Potential homebuyers with a small deposit are now much more likely to get a mortgage. That in turn is already driving house prices higher.

I think the chancellor is making a mistake. Another property boom won't help the UK in the long-term. But that shouldn't stop you and I making money while the party lasts.

The fact is, Osborne will do whatever he can to keep house prices moving up for the next two years. He's got to get and keep the 'feel-good' factor going until the election.


That means there's plenty of time for investors to buy now and sell later at a good price.

And that means that - believe it or not - it might be worth buying into London's most aggressive estate agency…

Why this year could be good for Foxtons

Shares in London estate agent Foxtons (LSE: FOXT) have jumped by 15% since the company listed last week. Yet, I think you could still make money from the stock. The main selling point to Foxtons is that it's very much a London-based business.

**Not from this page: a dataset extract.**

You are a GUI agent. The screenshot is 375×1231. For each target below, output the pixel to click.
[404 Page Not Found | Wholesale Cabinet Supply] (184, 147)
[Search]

Nearly all of its 42 branches are located in the capital.

Land Registry figures show that London property prices rose by 6.9% in the year to June, whereas prices across England and Wales only rose by 0.8%. What's more, London prices are 6% above their pre-crash peak, while in the rest of the country they are still 10% below that peak.

You could argue that prices outside London will have to catch up, which means that London won't be where the biggest gains will be made in future. But I suspect that London will continue to outperform the rest of the country.

London's market is very different from the rest of the UK. It's supported by plenty of overseas buyers, not to mention City salaries (bankers still get bonuses, after all).

The biggest threat to the London market may be a strengthening pound, which would reduce overseas buying power. But given that Mark Carney is determined to keep interest rates as low as he can for as long as he can, we doubt the pound can get a lot stronger from here.

It's also worth remembering that what really matters to estate agents is transaction numbers. It's the number of sales going through the books that generates the commission ¬- house prices themselves are secondary.